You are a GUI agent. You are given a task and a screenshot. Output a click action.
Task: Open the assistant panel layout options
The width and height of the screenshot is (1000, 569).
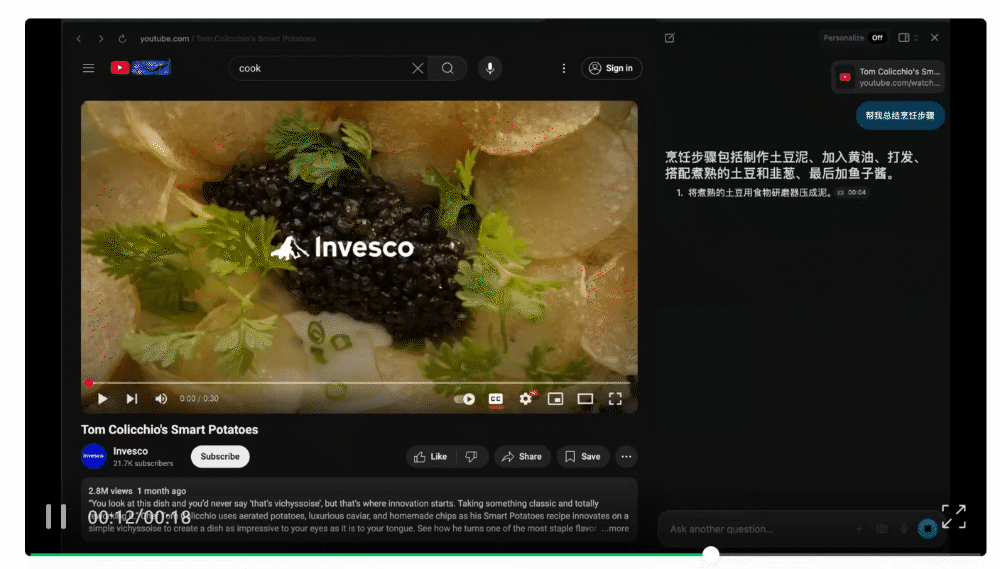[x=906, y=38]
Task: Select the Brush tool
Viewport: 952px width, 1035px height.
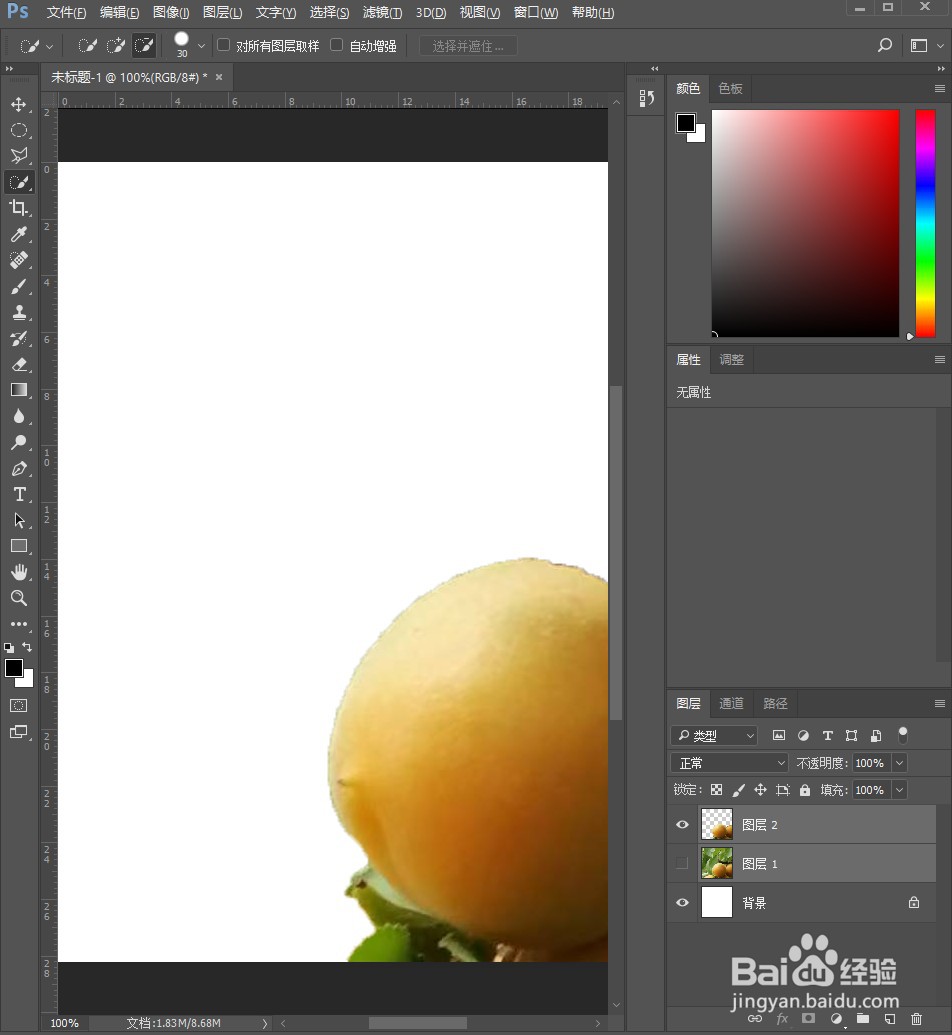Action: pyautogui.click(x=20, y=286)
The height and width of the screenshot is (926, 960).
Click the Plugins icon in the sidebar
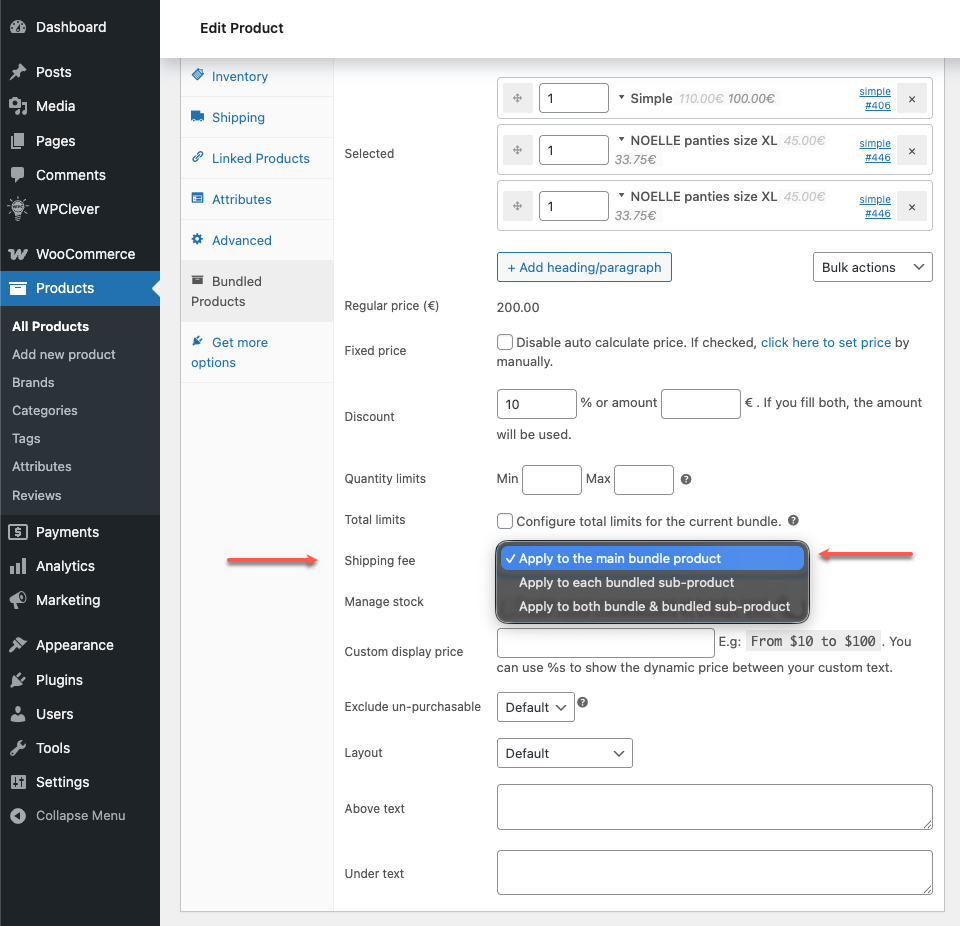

-- -- --

• [挑战] 将上面的材料逐字照抄一遍，答案中不要包含图片。

• [输出]
You are a GUI agent. You are given a task and a screenshot. Output a click action.
Task: Open the assistant panel layout options
The width and height of the screenshot is (1000, 569).
[x=906, y=38]
Task: Select the Brush tool
Viewport: 952px width, 1035px height.
Action: pyautogui.click(x=20, y=286)
The height and width of the screenshot is (926, 960).
Click the Plugins icon in the sidebar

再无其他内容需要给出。